About Cholangiocarcinoma
Cholangiocarcinoma (CCA) is the second most common hepatic primary malignancy (accounting for 15-20% of liver cancer). CCA is also known as bile duct adenocarcinoma and biliary tract cancer. Although it is more common in Asia, its incidence in Europe and North America has increased significantly in recent decades. CCA is characterized by late diagnosis and fatal outcome with 5-year survival ranges from 2-30%. CCA is an epithelial malignancy originating from transformed cholangiocytes, with preclinical studies suggesting hepatic progenitor cells as the cells of origin. Inflammation and cholestasis are key factors in cholangiocarcinogenesis.
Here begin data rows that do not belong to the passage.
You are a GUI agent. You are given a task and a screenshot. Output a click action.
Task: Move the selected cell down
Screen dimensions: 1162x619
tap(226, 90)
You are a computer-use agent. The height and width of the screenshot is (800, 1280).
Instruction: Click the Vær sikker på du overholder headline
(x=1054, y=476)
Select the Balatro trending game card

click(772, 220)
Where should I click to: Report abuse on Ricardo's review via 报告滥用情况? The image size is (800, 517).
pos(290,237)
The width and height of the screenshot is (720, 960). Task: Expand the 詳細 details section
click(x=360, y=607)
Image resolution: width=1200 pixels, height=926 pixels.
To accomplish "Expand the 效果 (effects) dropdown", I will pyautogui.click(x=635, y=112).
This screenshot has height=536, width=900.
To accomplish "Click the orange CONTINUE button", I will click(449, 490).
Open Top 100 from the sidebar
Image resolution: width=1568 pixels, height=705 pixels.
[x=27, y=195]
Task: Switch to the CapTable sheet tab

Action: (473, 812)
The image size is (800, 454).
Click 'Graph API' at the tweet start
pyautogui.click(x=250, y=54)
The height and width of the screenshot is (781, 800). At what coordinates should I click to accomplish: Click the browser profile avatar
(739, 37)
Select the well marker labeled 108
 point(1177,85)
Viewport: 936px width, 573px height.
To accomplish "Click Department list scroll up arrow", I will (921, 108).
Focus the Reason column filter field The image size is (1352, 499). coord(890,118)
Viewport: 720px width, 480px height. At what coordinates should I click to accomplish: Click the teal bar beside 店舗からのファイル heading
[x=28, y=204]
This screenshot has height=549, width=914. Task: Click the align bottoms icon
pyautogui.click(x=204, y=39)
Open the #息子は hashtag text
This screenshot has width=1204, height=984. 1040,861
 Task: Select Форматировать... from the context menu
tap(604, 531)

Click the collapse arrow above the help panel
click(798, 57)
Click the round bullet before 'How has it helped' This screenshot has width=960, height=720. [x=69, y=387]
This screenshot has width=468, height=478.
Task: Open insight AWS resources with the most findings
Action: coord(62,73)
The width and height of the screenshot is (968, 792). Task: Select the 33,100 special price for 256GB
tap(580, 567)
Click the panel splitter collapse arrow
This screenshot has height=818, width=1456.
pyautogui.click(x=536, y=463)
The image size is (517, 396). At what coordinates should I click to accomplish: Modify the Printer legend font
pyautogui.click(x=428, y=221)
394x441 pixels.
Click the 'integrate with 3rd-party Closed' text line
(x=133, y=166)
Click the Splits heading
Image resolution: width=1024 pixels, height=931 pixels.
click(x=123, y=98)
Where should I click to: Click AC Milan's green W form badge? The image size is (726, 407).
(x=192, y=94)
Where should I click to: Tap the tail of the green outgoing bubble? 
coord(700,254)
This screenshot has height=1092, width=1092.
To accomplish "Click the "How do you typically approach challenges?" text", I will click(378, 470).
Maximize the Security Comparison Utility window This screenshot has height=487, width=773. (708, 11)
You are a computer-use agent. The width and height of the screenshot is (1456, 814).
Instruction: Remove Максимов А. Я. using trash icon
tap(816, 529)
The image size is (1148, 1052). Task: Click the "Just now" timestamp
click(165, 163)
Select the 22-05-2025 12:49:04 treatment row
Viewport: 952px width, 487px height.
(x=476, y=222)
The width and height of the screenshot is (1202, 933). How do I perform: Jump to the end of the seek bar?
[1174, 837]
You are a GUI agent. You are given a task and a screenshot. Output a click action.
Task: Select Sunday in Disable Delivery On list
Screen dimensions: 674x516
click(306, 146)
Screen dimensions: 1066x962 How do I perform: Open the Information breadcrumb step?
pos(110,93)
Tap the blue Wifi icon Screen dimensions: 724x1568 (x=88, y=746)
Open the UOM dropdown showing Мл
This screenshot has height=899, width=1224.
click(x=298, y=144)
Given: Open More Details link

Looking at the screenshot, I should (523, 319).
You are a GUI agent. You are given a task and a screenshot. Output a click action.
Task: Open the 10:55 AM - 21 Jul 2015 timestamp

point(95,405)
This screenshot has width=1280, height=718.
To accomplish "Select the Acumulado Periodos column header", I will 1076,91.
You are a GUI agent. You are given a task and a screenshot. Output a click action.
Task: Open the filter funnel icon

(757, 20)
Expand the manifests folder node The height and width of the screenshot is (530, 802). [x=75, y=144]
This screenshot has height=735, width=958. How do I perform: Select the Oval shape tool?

Studies have shown high expression of TGF-β1 which is thought to become an oncogenic factor that induces invasion, angiogenesis, proliferation, and, in certain cases, metastasis. Cyclooxygenase-2 (COX-2) also plays a role in the pathogenesis of CCA, activating growth factors that promotes cholangiocyte growth, such as MAPK, epidermal growth factor receptor (EGFR) and interleukin 6 (IL-6).
About STP705
STP705 is composed of two siRNA oligonucleotides, targeting TGF-β1 and COX-2 mRNA respectively, and formulated in nanoparticles with Histidine-Lysine Co-Polymer (HKP) peptide. Each individual siRNA was demonstrated to inhibit the expression of their target mRNAs and combining the two siRNA's produces a synergistic effect that diminishes pro-fibrogenic and pro-inflammatory factors. Molecular analyses of the effects of administering the combination demonstrated that the inhibition of these targets had effects on downstream gene products associated with fibrosis including: α-SMA, Col1A1, and Col3A1. Additional data suggests that reductions in TGF-β1 and COX-2 led to proapoptotic effects in fibroblasts. Recent literature indicates that TGF-β1 is directly related to T cell exhaustion, PD-L1 and CTLA-4 upregulation in tumor micro-environment. These observations suggest that STP705 has the potential for broad application in many fibrotic and oncogenic driven diseases. Cell culture experiments with an intrahepatic cholangiocarcinoma cell line, HuCCT-1 treated with STP705, have demonstrated a significant target knockdown and tumor cell killing. HKP enhanced siRNA delivery has demonstrated preferential distribution in liver hepatocytes, liver sinusoidal endothelial cell (LSEC) and hepatic stellate cells (HSC). Following an intravenous administration of HKP/siRNA into mouse models, the enhanced permeability and retention (EPR) effect results in accumulation in the tumor micro-environment. In vivo studies using the HuCCT-1 cell xenograft tumor model in mice treated by STP705 administration, resulted in tumor growth inhibition in a dose-dependent manner.
About Orphan Drug Designation
The Orphan Drug Act (ODA) from US FDA provides for granting special status to a drug or biological product ("drug") to treat a rare disease or condition upon request of a sponsor. This status is referred to as orphan designation (or sometimes "orphan status"). For a drug to qualify for orphan designation both the drug and the disease or condition must meet certain criteria specified in the ODA and FDA's implementing regulations at 21 CFR Part 316. Orphan designation qualifies the sponsor of the drug for various development incentives of the ODA, including tax credits for qualified clinical testing.